[STORED DATA — start]

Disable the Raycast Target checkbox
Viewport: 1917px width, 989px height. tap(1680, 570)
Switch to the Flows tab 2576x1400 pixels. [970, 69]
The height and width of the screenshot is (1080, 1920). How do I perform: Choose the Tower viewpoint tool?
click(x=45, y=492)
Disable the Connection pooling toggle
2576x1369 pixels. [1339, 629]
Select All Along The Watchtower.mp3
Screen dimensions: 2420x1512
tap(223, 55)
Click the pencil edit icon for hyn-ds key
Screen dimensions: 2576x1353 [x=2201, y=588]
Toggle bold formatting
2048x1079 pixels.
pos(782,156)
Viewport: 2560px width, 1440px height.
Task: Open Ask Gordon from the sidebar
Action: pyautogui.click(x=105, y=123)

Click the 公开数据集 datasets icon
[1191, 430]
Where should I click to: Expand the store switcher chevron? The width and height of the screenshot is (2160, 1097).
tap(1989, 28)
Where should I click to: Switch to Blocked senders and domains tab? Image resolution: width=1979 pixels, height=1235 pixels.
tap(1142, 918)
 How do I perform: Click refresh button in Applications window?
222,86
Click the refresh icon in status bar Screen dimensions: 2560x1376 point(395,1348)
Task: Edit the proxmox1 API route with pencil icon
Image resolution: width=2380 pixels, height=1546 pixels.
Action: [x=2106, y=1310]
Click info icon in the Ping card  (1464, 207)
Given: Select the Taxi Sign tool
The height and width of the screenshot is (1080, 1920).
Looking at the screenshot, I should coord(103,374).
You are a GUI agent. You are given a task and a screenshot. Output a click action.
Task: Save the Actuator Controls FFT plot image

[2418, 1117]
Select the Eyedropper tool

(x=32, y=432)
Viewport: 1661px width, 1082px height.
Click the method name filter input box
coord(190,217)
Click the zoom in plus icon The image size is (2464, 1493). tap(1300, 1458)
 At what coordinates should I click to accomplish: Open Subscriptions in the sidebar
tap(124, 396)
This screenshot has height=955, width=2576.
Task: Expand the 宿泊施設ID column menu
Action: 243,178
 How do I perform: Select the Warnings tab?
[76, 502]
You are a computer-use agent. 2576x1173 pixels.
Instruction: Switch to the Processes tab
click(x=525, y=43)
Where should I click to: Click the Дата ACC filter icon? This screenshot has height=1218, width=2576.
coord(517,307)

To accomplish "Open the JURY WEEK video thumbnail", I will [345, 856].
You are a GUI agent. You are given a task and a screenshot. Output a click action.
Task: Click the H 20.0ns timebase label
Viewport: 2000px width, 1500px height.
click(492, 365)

[STORED DATA — finish]

:: YOUR GOAL ::
Retype every entry exactly as it stands.

:: RESPONSE ::
Disable the Raycast Target checkbox
Viewport: 1917px width, 989px height. tap(1680, 570)
Switch to the Flows tab 2576x1400 pixels. [970, 69]
The height and width of the screenshot is (1080, 1920). How do I perform: Choose the Tower viewpoint tool?
click(x=45, y=492)
Disable the Connection pooling toggle
2576x1369 pixels. [1339, 629]
Select All Along The Watchtower.mp3
Screen dimensions: 2420x1512
tap(223, 55)
Click the pencil edit icon for hyn-ds key
Screen dimensions: 2576x1353 [x=2201, y=588]
Toggle bold formatting
2048x1079 pixels.
pos(782,156)
Viewport: 2560px width, 1440px height.
Task: Open Ask Gordon from the sidebar
Action: pyautogui.click(x=105, y=123)

Click the 公开数据集 datasets icon
[1191, 430]
Where should I click to: Expand the store switcher chevron? The width and height of the screenshot is (2160, 1097).
tap(1989, 28)
Where should I click to: Switch to Blocked senders and domains tab? Image resolution: width=1979 pixels, height=1235 pixels.
tap(1142, 918)
 How do I perform: Click refresh button in Applications window?
222,86
Click the refresh icon in status bar Screen dimensions: 2560x1376 point(395,1348)
Task: Edit the proxmox1 API route with pencil icon
Image resolution: width=2380 pixels, height=1546 pixels.
Action: [x=2106, y=1310]
Click info icon in the Ping card  (1464, 207)
Given: Select the Taxi Sign tool
The height and width of the screenshot is (1080, 1920).
Looking at the screenshot, I should coord(103,374).
You are a GUI agent. You are given a task and a screenshot. Output a click action.
Task: Save the Actuator Controls FFT plot image

[2418, 1117]
Select the Eyedropper tool

(x=32, y=432)
Viewport: 1661px width, 1082px height.
Click the method name filter input box
coord(190,217)
Click the zoom in plus icon The image size is (2464, 1493). tap(1300, 1458)
 At what coordinates should I click to accomplish: Open Subscriptions in the sidebar
tap(124, 396)
This screenshot has height=955, width=2576.
Task: Expand the 宿泊施設ID column menu
Action: 243,178
 How do I perform: Select the Warnings tab?
[76, 502]
You are a computer-use agent. 2576x1173 pixels.
Instruction: Switch to the Processes tab
click(x=525, y=43)
Where should I click to: Click the Дата ACC filter icon? This screenshot has height=1218, width=2576.
coord(517,307)

To accomplish "Open the JURY WEEK video thumbnail", I will [345, 856].
You are a GUI agent. You are given a task and a screenshot. Output a click action.
Task: Click the H 20.0ns timebase label
Viewport: 2000px width, 1500px height.
click(492, 365)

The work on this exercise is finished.